**What you should do:** Gather the lines below that include the string "agent", copying each in full.
________________________________________
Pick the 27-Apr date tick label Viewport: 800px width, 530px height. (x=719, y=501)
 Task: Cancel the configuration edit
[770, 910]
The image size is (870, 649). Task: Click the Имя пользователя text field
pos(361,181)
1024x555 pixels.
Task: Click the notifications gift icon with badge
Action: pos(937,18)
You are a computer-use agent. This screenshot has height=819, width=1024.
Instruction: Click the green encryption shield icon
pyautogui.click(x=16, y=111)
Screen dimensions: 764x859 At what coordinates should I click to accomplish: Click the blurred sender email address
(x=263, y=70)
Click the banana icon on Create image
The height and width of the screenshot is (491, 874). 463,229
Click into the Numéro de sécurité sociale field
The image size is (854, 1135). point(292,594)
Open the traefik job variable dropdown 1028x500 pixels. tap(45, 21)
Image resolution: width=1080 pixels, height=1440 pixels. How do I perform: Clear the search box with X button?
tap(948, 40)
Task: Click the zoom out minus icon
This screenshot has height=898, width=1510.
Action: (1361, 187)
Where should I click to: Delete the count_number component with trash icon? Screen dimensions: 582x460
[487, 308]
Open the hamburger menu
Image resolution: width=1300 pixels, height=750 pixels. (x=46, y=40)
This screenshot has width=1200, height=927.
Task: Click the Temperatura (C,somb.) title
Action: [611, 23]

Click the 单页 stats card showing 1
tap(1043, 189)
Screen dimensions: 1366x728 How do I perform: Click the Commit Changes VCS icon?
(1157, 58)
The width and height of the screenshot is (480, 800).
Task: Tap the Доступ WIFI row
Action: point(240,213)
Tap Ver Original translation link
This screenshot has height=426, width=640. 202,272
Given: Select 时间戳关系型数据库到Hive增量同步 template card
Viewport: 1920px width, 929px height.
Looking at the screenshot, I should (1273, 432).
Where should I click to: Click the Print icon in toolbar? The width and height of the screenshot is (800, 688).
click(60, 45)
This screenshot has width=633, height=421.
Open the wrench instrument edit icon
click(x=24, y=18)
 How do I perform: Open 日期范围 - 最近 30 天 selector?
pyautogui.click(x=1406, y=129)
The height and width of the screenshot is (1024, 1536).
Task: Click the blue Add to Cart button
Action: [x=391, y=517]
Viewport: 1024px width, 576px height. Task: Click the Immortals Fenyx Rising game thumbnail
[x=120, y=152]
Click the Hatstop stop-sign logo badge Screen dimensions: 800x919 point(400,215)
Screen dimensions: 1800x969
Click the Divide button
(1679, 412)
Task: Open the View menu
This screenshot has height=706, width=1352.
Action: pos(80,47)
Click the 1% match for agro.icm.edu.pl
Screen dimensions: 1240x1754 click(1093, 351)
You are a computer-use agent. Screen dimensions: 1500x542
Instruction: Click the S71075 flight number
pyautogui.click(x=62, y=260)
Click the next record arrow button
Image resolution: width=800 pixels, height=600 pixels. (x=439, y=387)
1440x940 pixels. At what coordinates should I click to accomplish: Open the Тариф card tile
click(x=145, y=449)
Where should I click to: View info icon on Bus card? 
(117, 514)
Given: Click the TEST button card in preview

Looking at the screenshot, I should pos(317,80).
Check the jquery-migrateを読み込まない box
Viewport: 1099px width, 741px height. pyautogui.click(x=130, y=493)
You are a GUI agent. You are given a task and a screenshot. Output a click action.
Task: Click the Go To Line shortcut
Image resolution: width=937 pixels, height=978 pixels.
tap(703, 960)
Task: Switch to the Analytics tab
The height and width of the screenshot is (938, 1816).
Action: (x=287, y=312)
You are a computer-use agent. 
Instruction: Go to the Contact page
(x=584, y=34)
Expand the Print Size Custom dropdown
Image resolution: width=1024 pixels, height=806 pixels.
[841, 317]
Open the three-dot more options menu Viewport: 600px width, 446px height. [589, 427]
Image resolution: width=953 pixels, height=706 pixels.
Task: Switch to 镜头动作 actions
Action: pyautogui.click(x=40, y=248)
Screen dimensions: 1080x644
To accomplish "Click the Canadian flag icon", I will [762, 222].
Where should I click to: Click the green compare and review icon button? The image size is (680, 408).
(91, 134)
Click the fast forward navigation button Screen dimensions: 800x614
________________________________________
**Response below:**
You are a computer-use agent. This screenshot has height=819, width=1024.
You are a computer-use agent. Screen dimensions: 1500x542
You are a GUI agent. You are given a task and a screenshot. Output a click action.
You are a computer-use agent. 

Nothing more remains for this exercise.